Stored entries:
※ ※ ※

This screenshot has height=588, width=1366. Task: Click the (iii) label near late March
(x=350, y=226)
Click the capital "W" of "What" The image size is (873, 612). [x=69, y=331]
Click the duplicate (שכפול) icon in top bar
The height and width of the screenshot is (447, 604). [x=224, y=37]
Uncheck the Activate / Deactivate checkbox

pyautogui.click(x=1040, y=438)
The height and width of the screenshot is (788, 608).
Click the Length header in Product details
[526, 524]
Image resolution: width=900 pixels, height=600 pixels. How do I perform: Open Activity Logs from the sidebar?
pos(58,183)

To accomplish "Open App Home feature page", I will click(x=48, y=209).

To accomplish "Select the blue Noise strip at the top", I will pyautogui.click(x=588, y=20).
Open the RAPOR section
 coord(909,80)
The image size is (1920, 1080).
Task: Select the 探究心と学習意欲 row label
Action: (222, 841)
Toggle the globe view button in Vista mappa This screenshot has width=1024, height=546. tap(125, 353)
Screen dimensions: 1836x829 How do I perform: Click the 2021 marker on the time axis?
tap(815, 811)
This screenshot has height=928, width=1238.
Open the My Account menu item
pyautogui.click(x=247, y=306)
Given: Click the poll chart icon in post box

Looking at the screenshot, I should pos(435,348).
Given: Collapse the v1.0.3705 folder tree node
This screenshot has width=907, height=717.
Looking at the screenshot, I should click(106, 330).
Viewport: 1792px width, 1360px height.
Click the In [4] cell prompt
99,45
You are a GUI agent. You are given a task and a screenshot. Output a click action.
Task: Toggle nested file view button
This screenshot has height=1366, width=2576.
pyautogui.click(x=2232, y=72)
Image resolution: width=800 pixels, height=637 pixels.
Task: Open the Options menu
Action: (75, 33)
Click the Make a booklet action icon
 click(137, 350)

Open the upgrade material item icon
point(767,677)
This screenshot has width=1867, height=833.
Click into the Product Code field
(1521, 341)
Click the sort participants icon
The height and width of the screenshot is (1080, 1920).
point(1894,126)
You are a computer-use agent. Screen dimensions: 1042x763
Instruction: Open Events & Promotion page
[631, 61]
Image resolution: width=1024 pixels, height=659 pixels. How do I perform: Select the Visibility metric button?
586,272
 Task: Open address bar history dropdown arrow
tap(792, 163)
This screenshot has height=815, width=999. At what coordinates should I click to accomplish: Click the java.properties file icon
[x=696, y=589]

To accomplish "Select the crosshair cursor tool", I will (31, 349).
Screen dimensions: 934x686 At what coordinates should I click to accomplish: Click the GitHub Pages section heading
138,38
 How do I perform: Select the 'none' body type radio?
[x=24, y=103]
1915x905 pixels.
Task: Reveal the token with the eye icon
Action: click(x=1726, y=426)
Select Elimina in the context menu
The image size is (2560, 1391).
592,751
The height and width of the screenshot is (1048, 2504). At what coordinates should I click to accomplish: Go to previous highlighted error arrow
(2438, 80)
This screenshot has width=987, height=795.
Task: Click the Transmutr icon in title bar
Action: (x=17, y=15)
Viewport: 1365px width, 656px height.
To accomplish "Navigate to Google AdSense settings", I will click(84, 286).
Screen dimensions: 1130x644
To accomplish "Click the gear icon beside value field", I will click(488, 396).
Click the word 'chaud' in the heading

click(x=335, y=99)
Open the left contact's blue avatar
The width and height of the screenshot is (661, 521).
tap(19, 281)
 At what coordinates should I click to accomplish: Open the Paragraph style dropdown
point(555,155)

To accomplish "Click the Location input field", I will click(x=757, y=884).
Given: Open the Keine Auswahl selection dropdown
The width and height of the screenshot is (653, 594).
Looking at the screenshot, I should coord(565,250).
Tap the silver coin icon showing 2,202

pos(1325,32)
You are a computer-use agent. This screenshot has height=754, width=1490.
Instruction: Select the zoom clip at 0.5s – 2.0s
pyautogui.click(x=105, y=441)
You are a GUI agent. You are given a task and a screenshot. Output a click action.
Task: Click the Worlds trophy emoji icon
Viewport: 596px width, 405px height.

※ ※ ※

** Short task **
Render every line of the listing above as a Markdown table with the columns "No." and "Line", numbering the rows in order and omitting blank lines.

** Full answer **
| No. | Line |
|---|---|
| 1 | This screenshot has height=588, width=1366. Task: Click the (iii) label near late March |
| 2 | (x=350, y=226) |
| 3 | Click the capital "W" of "What" The image size is (873, 612). [x=69, y=331] |
| 4 | Click the duplicate (שכפול) icon in top bar |
| 5 | The height and width of the screenshot is (447, 604). [x=224, y=37] |
| 6 | Uncheck the Activate / Deactivate checkbox |
| 7 | pyautogui.click(x=1040, y=438) |
| 8 | The height and width of the screenshot is (788, 608). |
| 9 | Click the Length header in Product details |
| 10 | [526, 524] |
| 11 | Image resolution: width=900 pixels, height=600 pixels. How do I perform: Open Activity Logs from the sidebar? |
| 12 | pos(58,183) |
| 13 | To accomplish "Open App Home feature page", I will click(x=48, y=209). |
| 14 | To accomplish "Select the blue Noise strip at the top", I will pyautogui.click(x=588, y=20). |
| 15 | Open the RAPOR section |
| 16 |  coord(909,80) |
| 17 | The image size is (1920, 1080). |
| 18 | Task: Select the 探究心と学習意欲 row label |
| 19 | Action: (222, 841) |
| 20 | Toggle the globe view button in Vista mappa This screenshot has width=1024, height=546. tap(125, 353) |
| 21 | Screen dimensions: 1836x829 How do I perform: Click the 2021 marker on the time axis? |
| 22 | tap(815, 811) |
| 23 | This screenshot has height=928, width=1238. |
| 24 | Open the My Account menu item |
| 25 | pyautogui.click(x=247, y=306) |
| 26 | Given: Click the poll chart icon in post box |
| 27 | Looking at the screenshot, I should pos(435,348). |
| 28 | Given: Collapse the v1.0.3705 folder tree node |
| 29 | This screenshot has width=907, height=717. |
| 30 | Looking at the screenshot, I should click(106, 330). |
| 31 | Viewport: 1792px width, 1360px height. |
| 32 | Click the In [4] cell prompt |
| 33 | 99,45 |
| 34 | You are a GUI agent. You are given a task and a screenshot. Output a click action. |
| 35 | Task: Toggle nested file view button |
| 36 | This screenshot has height=1366, width=2576. |
| 37 | pyautogui.click(x=2232, y=72) |
| 38 | Image resolution: width=800 pixels, height=637 pixels. |
| 39 | Task: Open the Options menu |
| 40 | Action: (75, 33) |
| 41 | Click the Make a booklet action icon |
| 42 |  click(137, 350) |
| 43 | Open the upgrade material item icon |
| 44 | point(767,677) |
| 45 | This screenshot has width=1867, height=833. |
| 46 | Click into the Product Code field |
| 47 | (1521, 341) |
| 48 | Click the sort participants icon |
| 49 | The height and width of the screenshot is (1080, 1920). |
| 50 | point(1894,126) |
| 51 | You are a computer-use agent. Screen dimensions: 1042x763 |
| 52 | Instruction: Open Events & Promotion page |
| 53 | [631, 61] |
| 54 | Image resolution: width=1024 pixels, height=659 pixels. How do I perform: Select the Visibility metric button? |
| 55 | 586,272 |
| 56 |  Task: Open address bar history dropdown arrow |
| 57 | tap(792, 163) |
| 58 | This screenshot has height=815, width=999. At what coordinates should I click to accomplish: Click the java.properties file icon |
| 59 | [x=696, y=589] |
| 60 | To accomplish "Select the crosshair cursor tool", I will (31, 349). |
| 61 | Screen dimensions: 934x686 At what coordinates should I click to accomplish: Click the GitHub Pages section heading |
| 62 | 138,38 |
| 63 |  How do I perform: Select the 'none' body type radio? |
| 64 | [x=24, y=103] |
| 65 | 1915x905 pixels. |
| 66 | Task: Reveal the token with the eye icon |
| 67 | Action: click(x=1726, y=426) |
| 68 | Select Elimina in the context menu |
| 69 | The image size is (2560, 1391). |
| 70 | 592,751 |
| 71 | The height and width of the screenshot is (1048, 2504). At what coordinates should I click to accomplish: Go to previous highlighted error arrow |
| 72 | (2438, 80) |
| 73 | This screenshot has width=987, height=795. |
| 74 | Task: Click the Transmutr icon in title bar |
| 75 | Action: (x=17, y=15) |
| 76 | Viewport: 1365px width, 656px height. |
| 77 | To accomplish "Navigate to Google AdSense settings", I will click(84, 286). |
| 78 | Screen dimensions: 1130x644 |
| 79 | To accomplish "Click the gear icon beside value field", I will click(488, 396). |
| 80 | Click the word 'chaud' in the heading |
| 81 | click(x=335, y=99) |
| 82 | Open the left contact's blue avatar |
| 83 | The width and height of the screenshot is (661, 521). |
| 84 | tap(19, 281) |
| 85 |  At what coordinates should I click to accomplish: Open the Paragraph style dropdown |
| 86 | point(555,155) |
| 87 | To accomplish "Click the Location input field", I will click(x=757, y=884). |
| 88 | Given: Open the Keine Auswahl selection dropdown |
| 89 | The width and height of the screenshot is (653, 594). |
| 90 | Looking at the screenshot, I should coord(565,250). |
| 91 | Tap the silver coin icon showing 2,202 |
| 92 | pos(1325,32) |
| 93 | You are a computer-use agent. This screenshot has height=754, width=1490. |
| 94 | Instruction: Select the zoom clip at 0.5s – 2.0s |
| 95 | pyautogui.click(x=105, y=441) |
| 96 | You are a GUI agent. You are given a task and a screenshot. Output a click action. |
| 97 | Task: Click the Worlds trophy emoji icon |
| 98 | Viewport: 596px width, 405px height. |